The event itself is intense, but fun. I know people watching on TV go cold at the sight of MPs shouting, but it’s only when you visit parliament and see it in full cry that you appreciate the noise made as MPs attempt to make their point. What looks like aggressive shouting on TV is often a genuine attempt to simply be heard.
The first was my exchange with Harriet Harman over the Leveson Report. We don’t yet know what Lord Justice Leveson will say, but to me it’s blindingly obvious that if he recommends something workable and proportionate we must seek to implement it.
Of course whatever he says will provoke controversy. And there’s a difficult balance to strike to make sure that ordinary people are treated fairly by the media while our press remains free, raucous and independent. But I believe we can strike that balance and get agreement across the political parties.
We need to be able to look the parents of Milly Dowler in the eye, and other victims who have had their privacy trampled on, and assure them that in the future there will be a permanently independent system of recourse, sanction and accountability able to act when things go wrong.

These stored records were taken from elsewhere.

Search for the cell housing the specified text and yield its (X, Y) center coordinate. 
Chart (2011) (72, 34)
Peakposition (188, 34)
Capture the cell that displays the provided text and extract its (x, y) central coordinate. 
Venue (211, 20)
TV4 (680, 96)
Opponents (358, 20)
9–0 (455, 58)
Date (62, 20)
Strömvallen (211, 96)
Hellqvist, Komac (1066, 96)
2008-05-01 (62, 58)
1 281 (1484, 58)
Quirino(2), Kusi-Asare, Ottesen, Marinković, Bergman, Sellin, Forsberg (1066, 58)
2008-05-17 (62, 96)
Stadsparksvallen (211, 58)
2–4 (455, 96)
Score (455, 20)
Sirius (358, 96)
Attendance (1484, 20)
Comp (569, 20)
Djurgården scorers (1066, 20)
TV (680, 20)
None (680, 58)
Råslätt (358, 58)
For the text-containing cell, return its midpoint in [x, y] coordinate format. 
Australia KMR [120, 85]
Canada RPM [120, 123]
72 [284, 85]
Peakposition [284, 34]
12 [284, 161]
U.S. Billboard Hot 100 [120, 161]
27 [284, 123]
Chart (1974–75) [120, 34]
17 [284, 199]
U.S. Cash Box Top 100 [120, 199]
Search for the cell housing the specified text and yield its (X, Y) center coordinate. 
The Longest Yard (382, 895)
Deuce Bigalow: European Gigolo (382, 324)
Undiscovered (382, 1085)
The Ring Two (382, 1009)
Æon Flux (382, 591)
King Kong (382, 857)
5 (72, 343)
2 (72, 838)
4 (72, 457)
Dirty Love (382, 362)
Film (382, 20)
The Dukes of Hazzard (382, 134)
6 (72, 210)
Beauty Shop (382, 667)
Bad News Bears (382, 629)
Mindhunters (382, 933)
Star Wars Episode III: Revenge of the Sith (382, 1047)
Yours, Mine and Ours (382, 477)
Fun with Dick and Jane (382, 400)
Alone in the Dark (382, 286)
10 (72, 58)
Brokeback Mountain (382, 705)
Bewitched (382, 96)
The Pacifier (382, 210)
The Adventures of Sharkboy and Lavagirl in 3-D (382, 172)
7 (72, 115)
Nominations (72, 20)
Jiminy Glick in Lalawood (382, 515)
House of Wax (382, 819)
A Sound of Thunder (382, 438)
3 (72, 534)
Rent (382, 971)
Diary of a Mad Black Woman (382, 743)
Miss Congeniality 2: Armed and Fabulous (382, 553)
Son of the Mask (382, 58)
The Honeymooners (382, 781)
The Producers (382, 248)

Secondly I took the opportunity to once again remind people of our major achievement in cutting income tax for ordinary people. By April next year 24 million people will have received a £550 tax cut thanks to us – we must make sure everyone in Britain knows about this great Liberal Democrat policy.
A number of you got in touch about last week’s email with many positive comments. Some had suggestions about childcare, others wrote about what they wanted me to cover in future messages. If there’s something you want me to talk about do get in touch here.
Last week, I suggested a few format improvements to make the letter more readable, and it’s good to see these being followed up. Running through my list:
1) Break up the text. DONE through the use of a photo and hyperlinks. (Though I still prefer sub-headings to signpost key points clearly.)
2) Links to stories and campaigns the party is running. DONE through a link to the party’s Fairer Tax campaign.
3) Some form of call to action. DONE (see above).
5) More encouragement for people to engage directly. DONE (ish) with a hyperlink to reply direct to the Leader’s letter. I still think can be more open, less conditional: ‘Please do get in touch’ rather than ‘If you want to’.